See Glossary of Model Variables for definitions of the abbreviations.

Table 2.

Parameter values fit to the Minnesota experiment data

Parameter	Value	Description
λ1	0.74	Underfeeding adaptive thermogenesis
λ2	0.02	Overfeeding adaptive thermogenesis
σ	0.52	Thermogenesis effect on PAE vs.
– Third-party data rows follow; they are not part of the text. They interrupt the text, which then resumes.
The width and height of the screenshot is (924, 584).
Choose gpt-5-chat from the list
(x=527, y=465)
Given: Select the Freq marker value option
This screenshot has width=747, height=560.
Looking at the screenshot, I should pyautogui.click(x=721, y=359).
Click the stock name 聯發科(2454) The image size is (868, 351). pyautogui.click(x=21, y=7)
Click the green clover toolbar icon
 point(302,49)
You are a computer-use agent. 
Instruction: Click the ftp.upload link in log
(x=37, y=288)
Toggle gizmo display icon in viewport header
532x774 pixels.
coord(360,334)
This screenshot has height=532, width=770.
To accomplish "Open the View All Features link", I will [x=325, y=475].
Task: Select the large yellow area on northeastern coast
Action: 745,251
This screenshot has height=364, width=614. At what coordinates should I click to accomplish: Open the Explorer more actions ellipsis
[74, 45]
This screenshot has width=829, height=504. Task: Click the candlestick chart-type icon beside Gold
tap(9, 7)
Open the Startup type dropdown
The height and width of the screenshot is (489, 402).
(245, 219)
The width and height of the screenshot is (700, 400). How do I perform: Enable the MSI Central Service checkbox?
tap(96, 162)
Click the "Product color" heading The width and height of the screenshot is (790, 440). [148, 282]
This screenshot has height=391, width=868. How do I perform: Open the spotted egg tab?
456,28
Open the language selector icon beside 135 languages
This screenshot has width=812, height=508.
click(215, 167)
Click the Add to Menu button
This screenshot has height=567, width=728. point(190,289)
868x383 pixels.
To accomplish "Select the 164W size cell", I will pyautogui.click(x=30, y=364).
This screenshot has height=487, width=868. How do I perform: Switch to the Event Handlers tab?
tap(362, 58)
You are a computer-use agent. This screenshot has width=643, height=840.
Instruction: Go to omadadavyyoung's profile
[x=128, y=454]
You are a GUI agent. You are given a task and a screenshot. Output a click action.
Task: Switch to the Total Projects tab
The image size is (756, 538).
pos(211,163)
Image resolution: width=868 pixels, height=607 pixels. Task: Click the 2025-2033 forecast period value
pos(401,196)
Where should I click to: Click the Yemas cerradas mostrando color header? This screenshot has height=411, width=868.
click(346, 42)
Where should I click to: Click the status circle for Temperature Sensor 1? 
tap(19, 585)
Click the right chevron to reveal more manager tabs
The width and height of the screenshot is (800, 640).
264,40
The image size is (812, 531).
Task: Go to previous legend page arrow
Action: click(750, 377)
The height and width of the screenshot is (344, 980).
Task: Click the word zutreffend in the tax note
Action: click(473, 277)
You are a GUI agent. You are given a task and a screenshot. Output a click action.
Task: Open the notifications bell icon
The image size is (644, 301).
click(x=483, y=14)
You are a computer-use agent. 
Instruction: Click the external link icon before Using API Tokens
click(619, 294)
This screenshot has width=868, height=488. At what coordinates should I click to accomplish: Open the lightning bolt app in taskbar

RMR
wP	1.1	Weighting of ProtOx for basal PI
wC:G	0.93	Ratio of CarbOx weighting parameters
SP−	1.7	Sensitivity of ProtOx to reduced PI

See Glossary of Model Variables for definitions of the abbreviations.

Table 3.

Parameter values determined from constraints on energy balance, nutrient balance, and physical inactivity as well as perturbations of dietary protein and carbohydrate

Parameter	Value	Description
SP+	3.8	Sensitivity of ProtOx to increased PI
SC	0.85	Sensitivity of CarbOx to CI changes
wG	9.4	Weighting of CarbOx for glycogenolysis
wF	14.8	Weighting of FatOx for lipolysis
Ec	−435 kcal/day	Constant energy expenditure offset

See Glossary of Model Variables for definitions of the abbreviations. Other than the constant values for S_C and SP+, these parameters are calculated according to the initial conditions corresponding to different subject groups. The values listed are for the average Minnesota experiment subject.